Emmené par Elliot Bergman, les 6 musiciens du groupe Nomo arrivent tout droit d’Ann Arbor, Michigan, Etats-Unis.
Fondé en 2002 à l’université autour d’une quinzaine de colocataires, c’est en 2006, avec l’arrivée du groupe sur le label Californien Ubiquity Records que les choses sérieuses commencent.
De cette collaboration fructueuse découlera 3 albums, New Tones 2006, Ghost Rock 2008, et Invisible cities 2009.

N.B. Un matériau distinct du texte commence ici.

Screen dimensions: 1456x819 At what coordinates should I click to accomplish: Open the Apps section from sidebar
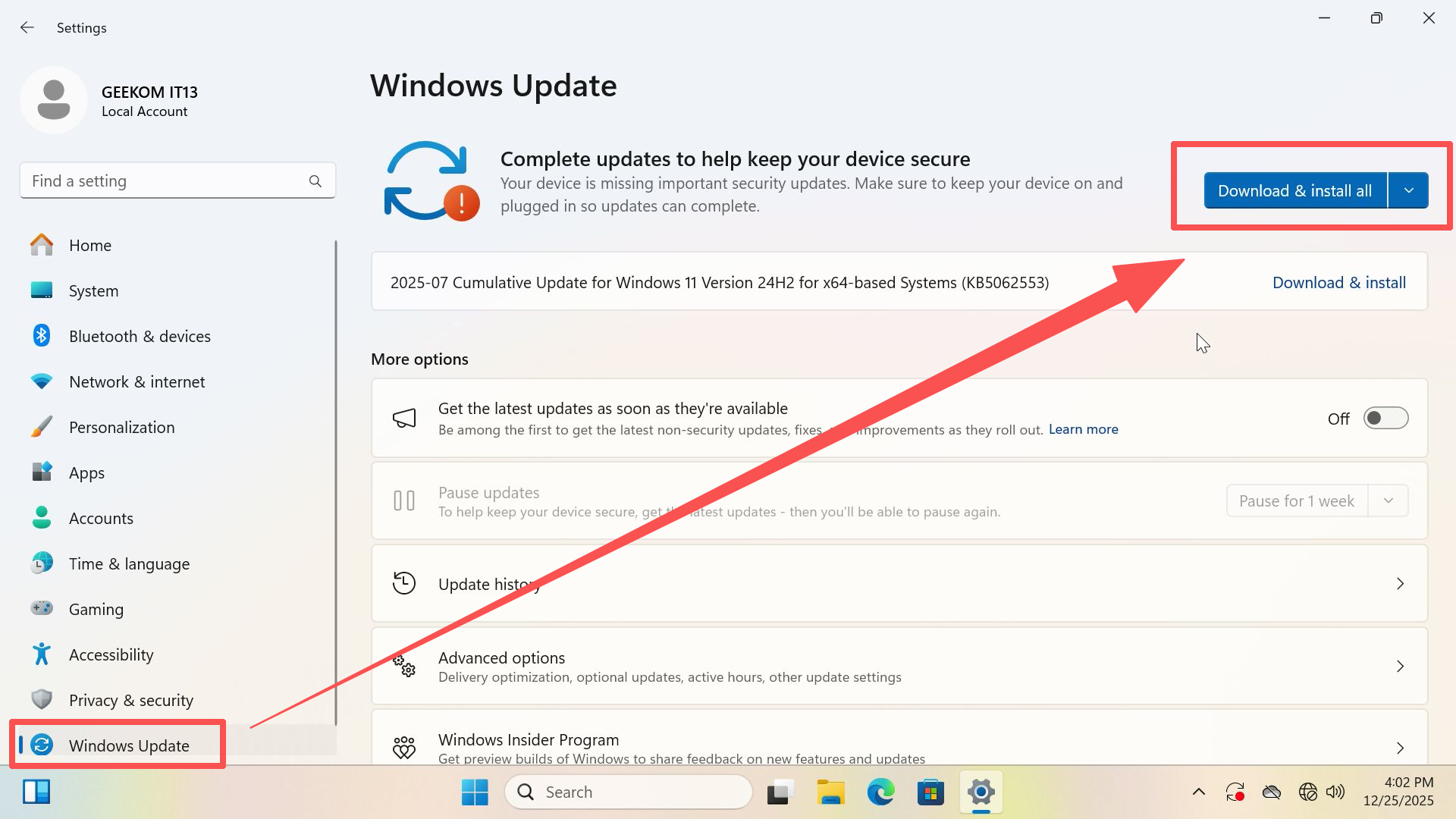[86, 472]
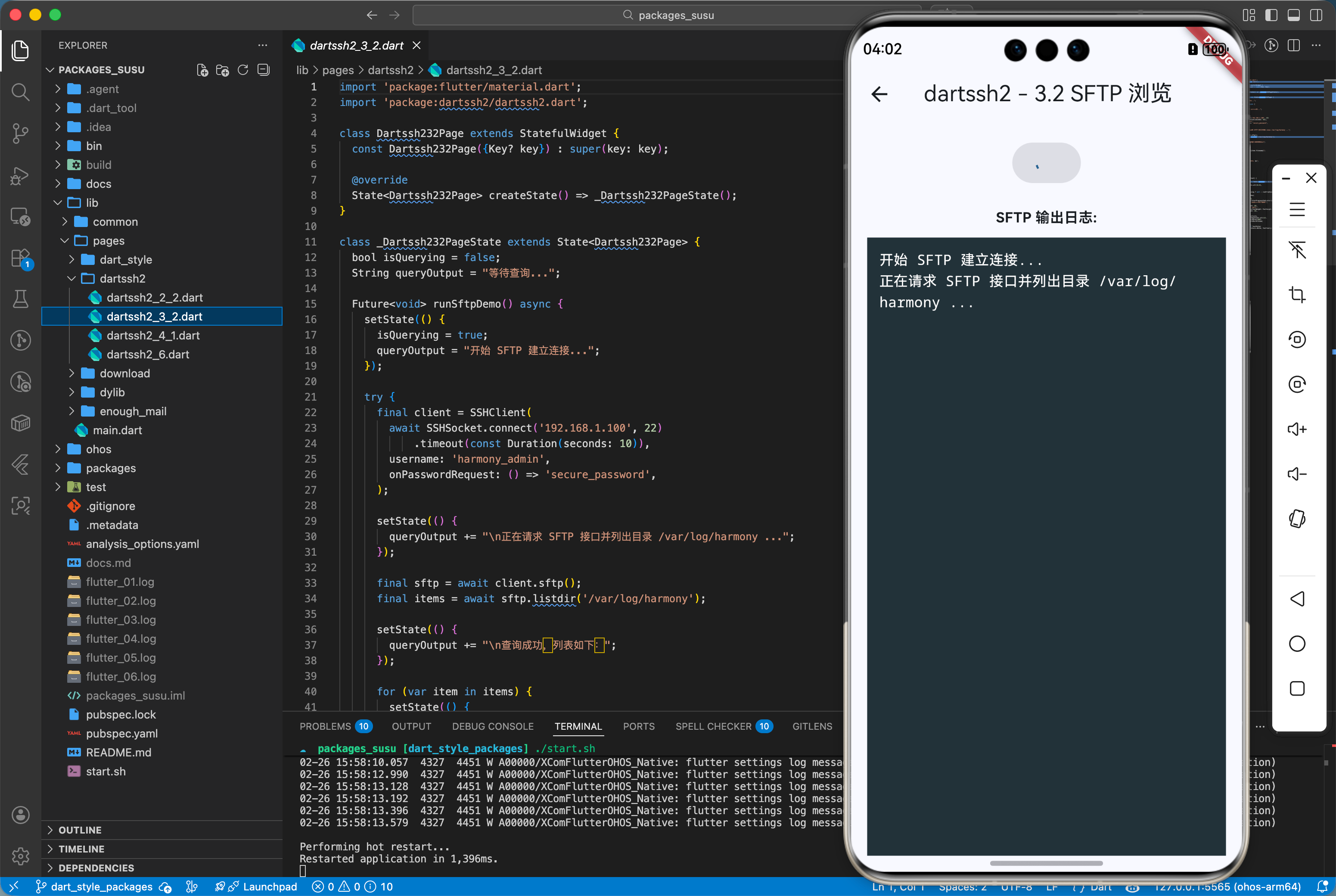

Entre Afrobeat, Funk et Rock, la musique instrumentale et sophistiquée de Nomo, est , avant toute chose, bougrement dansante.Une batterie syncopée en guise de tuteur, une basse qui chaloupe, une section de soufflants inspirés, des Kalimbas électrifiés à la façon Konono nー1, un assortiment de percussions loufoques bricolées à la maison : ces six multi-instrumentistes sont équipés pour vous immerger dans une douce transe, à la fois entêtante et rêveuse, têtue et nostalgique, empruntant autant au Roi Fela qu’au jazz cosmique de Sun Ra, à Milles de " Biches Bref", au Krautrock de Can mais aussi à la Great Black Music de L’Art Ensemble of Chicago.